*** Begin section ***

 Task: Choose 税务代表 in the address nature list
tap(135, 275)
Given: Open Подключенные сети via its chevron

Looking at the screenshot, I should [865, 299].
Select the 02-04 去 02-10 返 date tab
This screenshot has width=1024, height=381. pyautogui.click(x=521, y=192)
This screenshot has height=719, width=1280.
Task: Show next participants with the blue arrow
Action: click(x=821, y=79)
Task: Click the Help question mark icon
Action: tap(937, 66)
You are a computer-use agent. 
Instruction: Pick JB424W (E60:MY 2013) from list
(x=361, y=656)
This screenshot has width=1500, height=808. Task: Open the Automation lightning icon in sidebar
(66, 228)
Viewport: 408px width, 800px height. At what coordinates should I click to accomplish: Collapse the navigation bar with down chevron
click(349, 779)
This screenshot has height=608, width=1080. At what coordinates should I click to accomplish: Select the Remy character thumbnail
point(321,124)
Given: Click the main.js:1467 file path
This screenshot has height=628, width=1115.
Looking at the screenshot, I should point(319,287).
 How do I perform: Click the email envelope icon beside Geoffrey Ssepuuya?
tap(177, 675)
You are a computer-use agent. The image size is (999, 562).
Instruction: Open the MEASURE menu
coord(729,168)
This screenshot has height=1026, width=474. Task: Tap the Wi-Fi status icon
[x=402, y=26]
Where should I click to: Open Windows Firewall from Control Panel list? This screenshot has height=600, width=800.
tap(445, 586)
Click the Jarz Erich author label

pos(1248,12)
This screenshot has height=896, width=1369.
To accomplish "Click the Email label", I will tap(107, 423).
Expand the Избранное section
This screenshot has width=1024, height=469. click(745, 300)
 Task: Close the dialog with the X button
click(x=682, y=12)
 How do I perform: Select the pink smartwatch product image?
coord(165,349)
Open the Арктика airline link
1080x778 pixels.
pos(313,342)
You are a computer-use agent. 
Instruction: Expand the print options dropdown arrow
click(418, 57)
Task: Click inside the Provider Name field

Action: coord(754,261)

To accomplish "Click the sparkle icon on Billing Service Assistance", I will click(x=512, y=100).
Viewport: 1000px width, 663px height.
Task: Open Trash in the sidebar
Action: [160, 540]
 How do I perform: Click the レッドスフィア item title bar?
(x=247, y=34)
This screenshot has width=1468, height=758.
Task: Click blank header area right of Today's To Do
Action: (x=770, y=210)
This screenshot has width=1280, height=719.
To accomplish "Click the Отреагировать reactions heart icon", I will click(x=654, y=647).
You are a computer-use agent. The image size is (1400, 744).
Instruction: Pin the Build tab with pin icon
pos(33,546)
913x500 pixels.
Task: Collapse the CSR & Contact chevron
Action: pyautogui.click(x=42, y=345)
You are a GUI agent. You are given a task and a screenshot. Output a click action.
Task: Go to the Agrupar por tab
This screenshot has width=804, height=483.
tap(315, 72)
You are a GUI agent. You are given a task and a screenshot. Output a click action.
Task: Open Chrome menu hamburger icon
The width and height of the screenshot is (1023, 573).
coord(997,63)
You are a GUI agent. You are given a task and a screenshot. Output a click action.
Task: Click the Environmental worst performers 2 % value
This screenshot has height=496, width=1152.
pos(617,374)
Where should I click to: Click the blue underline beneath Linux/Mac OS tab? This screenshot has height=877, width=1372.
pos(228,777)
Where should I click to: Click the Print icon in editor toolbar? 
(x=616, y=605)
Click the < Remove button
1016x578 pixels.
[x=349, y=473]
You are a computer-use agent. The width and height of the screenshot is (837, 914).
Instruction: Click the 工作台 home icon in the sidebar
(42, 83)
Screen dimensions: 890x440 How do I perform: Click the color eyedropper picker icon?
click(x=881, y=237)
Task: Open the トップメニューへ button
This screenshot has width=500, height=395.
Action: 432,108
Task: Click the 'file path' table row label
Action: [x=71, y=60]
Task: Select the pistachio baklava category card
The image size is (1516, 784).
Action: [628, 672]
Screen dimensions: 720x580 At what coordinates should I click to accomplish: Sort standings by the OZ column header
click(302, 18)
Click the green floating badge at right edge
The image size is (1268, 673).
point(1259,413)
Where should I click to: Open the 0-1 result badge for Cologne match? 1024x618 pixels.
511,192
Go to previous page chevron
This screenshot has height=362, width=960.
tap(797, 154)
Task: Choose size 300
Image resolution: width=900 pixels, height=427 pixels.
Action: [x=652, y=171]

*** End section ***

WORK REQUIRED
Lines with the word "computer" in them: report all of these from the listing above.

EXERCISE ANSWER
You are a computer-use agent. 
You are a computer-use agent. The image size is (999, 562).
You are a computer-use agent. 
You are a computer-use agent. The image size is (1400, 744).
You are a computer-use agent. The width and height of the screenshot is (837, 914).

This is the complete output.